Prompt Engineering: The ReAct Pattern
Learn the ReAct pattern, a prompting technique that combines reasoning and action to build effective tool-using LLM agents.
What you'll learn
- ✓What ReAct is and why it works
- ✓The Thought-Action-Observation loop
- ✓How to write a ReAct prompt
- ✓When ReAct beats plain chain-of-thought
- ✓Common pitfalls and how to fix them
Prerequisites
- •Familiar with APIs
- •Basic prompting
What and Why
ReAct stands for “Reasoning and Acting.” It is a prompting pattern introduced in a 2022 paper that interleaves natural language reasoning with concrete tool calls. Instead of asking the model to either think silently or just call a tool, ReAct asks it to alternate between thinking out loud and acting on the world, observing the result, and thinking again.

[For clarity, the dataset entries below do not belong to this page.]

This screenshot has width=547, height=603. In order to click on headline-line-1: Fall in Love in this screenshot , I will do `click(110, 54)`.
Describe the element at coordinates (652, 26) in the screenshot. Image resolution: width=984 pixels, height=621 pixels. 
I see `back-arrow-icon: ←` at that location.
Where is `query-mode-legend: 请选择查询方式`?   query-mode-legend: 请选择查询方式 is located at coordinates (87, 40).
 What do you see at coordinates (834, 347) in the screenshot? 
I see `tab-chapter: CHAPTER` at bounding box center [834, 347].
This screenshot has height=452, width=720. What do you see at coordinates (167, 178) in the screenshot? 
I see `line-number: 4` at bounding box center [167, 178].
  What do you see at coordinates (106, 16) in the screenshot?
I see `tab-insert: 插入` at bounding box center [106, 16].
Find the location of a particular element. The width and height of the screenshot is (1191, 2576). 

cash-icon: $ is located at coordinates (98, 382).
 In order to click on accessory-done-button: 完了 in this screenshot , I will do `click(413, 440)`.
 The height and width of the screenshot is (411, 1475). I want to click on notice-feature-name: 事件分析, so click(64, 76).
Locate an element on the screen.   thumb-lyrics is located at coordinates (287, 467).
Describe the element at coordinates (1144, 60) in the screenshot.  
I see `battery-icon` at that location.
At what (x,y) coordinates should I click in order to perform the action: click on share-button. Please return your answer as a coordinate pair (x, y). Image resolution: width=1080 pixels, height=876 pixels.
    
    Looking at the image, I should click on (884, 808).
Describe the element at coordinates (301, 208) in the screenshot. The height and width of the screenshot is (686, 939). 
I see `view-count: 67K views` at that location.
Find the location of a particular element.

The pattern works because it gives the model a structured way to plan, use external information, and self-correct. Plain chain-of-thought is great for closed problems but fails when the answer requires fresh data, computation, or a system query. ReAct lets the model reach outside its weights without losing its train of thought.
Mental Model
Think of a person solving a crossword with a dictionary on the table. They look at a clue, mutter a guess (thought), reach for the dictionary to check a word (action), read the entry (observation), and update their guess. Repeat until done. The thinking and the looking-up are interleaved, not separated.
ReAct codifies this into a transcript the LLM produces: Thought: ... Action: tool(args) Observation: ... repeating until a Final Answer.
Hands-on Example
Here is a minimal ReAct prompt for an agent with two tools, search and calculator:
You have access to:
- search(query): web search
- calc(expression): math
Use this format:
Thought: reason about what to do
Action: tool_name(args)
Observation: tool result
... (repeat) ...
Thought: I now know the answer
Final Answer: ...
Question: What is the population of Tokyo divided by the population of Paris?
A typical model trace looks like:
Thought: I need both populations.
Action: search("population of Tokyo 2025")
Observation: ~13.96 million
Thought: Now Paris.
Action: search("population of Paris 2025")
Observation: ~2.10 million
Thought: Divide.
Action: calc("13.96 / 2.10")
Observation: 6.65
Final Answer: About 6.65.
+--------+
| Thought|<-----+
+--------+ |
| |
v |
+--------+ |
| Action | |
+--------+ |
| |
v |
+--------+ |
| Observ.|------+
+--------+
|
v
Final Answer
In code, you parse each model output for Action:, execute the tool, paste the result as Observation:, and continue generating. Most agent frameworks (LangChain agents, LlamaIndex) implement this loop for you.
Trade-offs
ReAct is more expensive than plain prompting. Each loop is a model call, and tool calls add their own latency. Five iterations can easily mean a 10-second response. It also produces a lot of tokens you do not show to the user, so cost climbs.
It can also loop forever if the model gets confused or a tool returns garbage. You must enforce max steps, a stop condition, and a fallback.
Compared to native function calling (built into modern model APIs), ReAct is more transparent but less reliable in format. Function calling enforces JSON schemas; ReAct relies on the model to follow text conventions. In production today, most teams use function calling for execution and keep ReAct-style reasoning steps as visible thoughts.
ReAct shines when the problem genuinely requires multiple tool calls in sequence, with each call depending on the previous result. For simple one-shot tool use, plain function calling is enough.
Practical Tips
- Cap the number of iterations. Six is a reasonable default.
- Parse strictly. If the model emits malformed
Action:lines, return an error observation and let it retry. - Include a few-shot example in the prompt showing exactly the format you want.
- Truncate noisy observations. A 10,000-token search dump kills the next call.
- Log every Thought-Action-Observation trace. It is the most useful debugging artifact you will ever get.
- For production, prefer model-native tool calling but keep an internal
thoughtfield for visible reasoning.
Wrap-up
ReAct gives an LLM a clean structure for combining reasoning with tool use. The loop of thinking, acting, observing, and revising lets models tackle multi-step problems that go beyond their training data. It is more expensive and brittle than a single call, but for any task that genuinely needs external information or computation, ReAct or its native function-calling descendants are the foundation of modern LLM agents.